» **RECORDS FOR THE TASK**

◆ ◆ ◆ ◆

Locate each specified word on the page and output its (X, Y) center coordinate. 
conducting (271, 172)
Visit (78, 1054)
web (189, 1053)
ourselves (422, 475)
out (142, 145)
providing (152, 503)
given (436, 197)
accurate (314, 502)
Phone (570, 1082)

◆ ◆ ◆ ◆

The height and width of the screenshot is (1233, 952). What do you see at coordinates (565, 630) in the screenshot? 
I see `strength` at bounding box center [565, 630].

◆ ◆ ◆ ◆

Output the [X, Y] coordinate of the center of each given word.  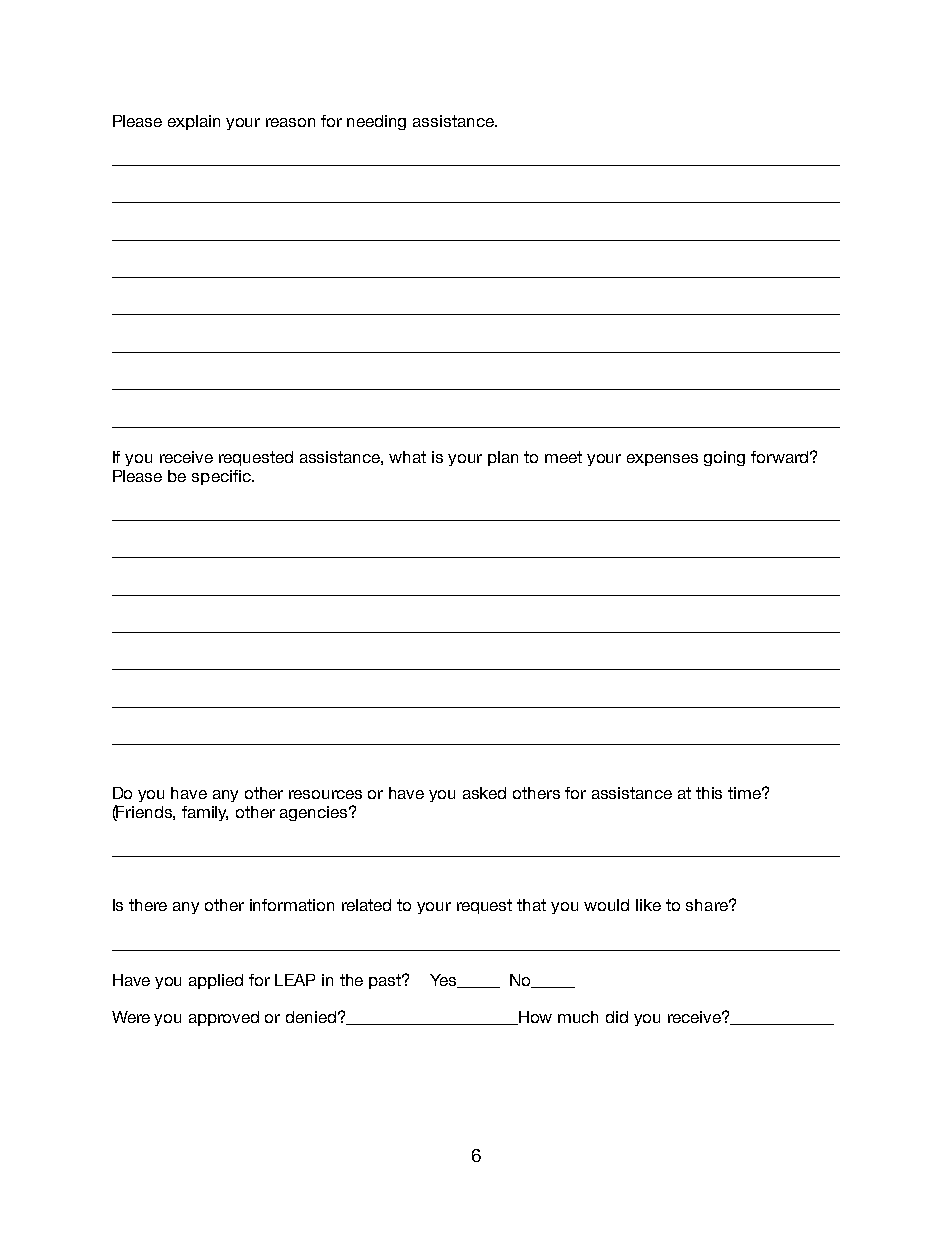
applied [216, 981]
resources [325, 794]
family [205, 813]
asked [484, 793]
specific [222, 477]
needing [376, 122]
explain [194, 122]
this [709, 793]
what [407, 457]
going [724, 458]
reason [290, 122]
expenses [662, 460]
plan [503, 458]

◆ ◆ ◆ ◆

Render the rows as a JSON list of strings, one string per line and no blank lines, starting with the line that contains "asked [484, 793]" and going on through the line that contains "plan [503, 458]".

» **EXERCISE SOLUTION**
[
  "asked [484, 793]",
  "specific [222, 477]",
  "needing [376, 122]",
  "explain [194, 122]",
  "this [709, 793]",
  "what [407, 457]",
  "going [724, 458]",
  "reason [290, 122]",
  "expenses [662, 460]",
  "plan [503, 458]"
]